-- Records to process follows --

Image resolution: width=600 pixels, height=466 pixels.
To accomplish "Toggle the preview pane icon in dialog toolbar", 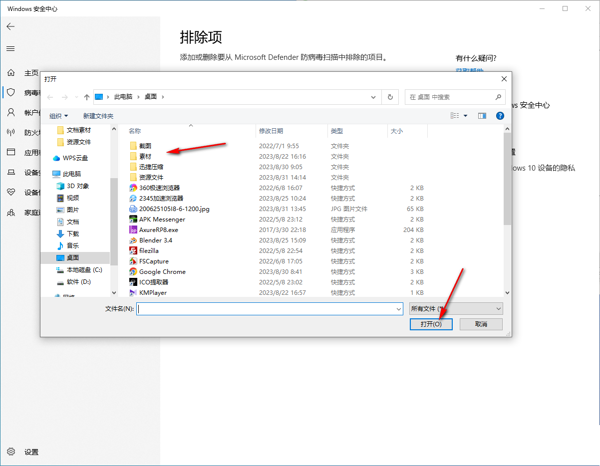I will click(x=482, y=115).
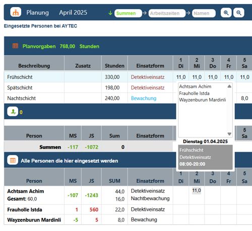The width and height of the screenshot is (252, 231).
Task: Switch to the Namen view pill
Action: tap(204, 13)
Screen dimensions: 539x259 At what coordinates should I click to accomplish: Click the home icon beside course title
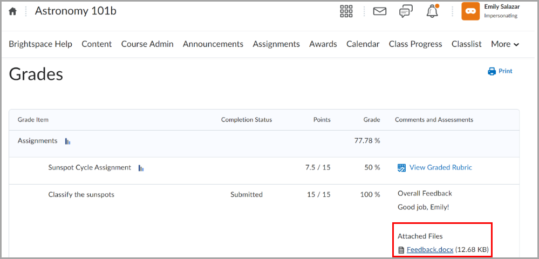click(12, 11)
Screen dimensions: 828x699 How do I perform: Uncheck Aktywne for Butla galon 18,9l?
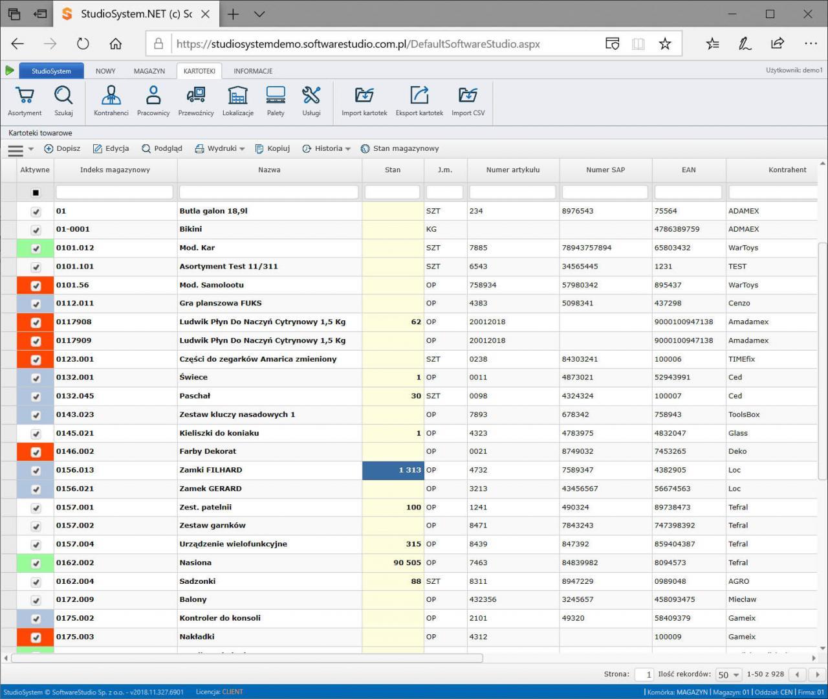(36, 212)
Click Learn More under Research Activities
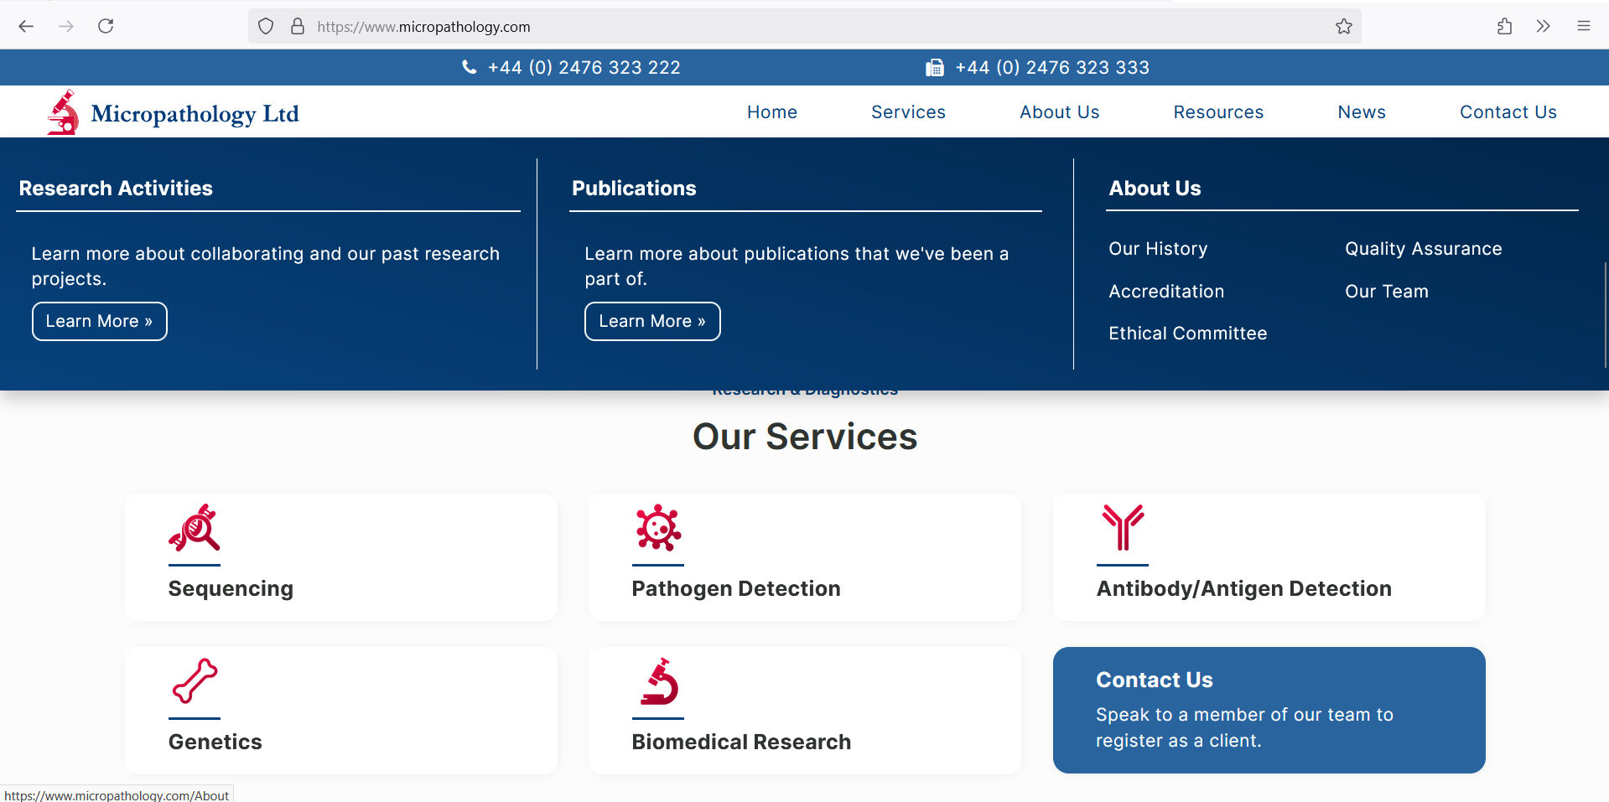This screenshot has height=802, width=1609. tap(99, 322)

-- Records to process concluded --

» **Exercise prompt**
Leaving the pictures out, copy exactly the lines from the line that contains "Screen dimensions: 539x259" to the last line of the data, both ends included.

» **Task response**
Screen dimensions: 539x259 At what coordinates should I click to accomplish: Click the home icon beside course title
click(12, 11)
Screen dimensions: 828x699 How do I perform: Uncheck Aktywne for Butla galon 18,9l?
(36, 212)
Click Learn More under Research Activities
This screenshot has height=802, width=1609. tap(99, 322)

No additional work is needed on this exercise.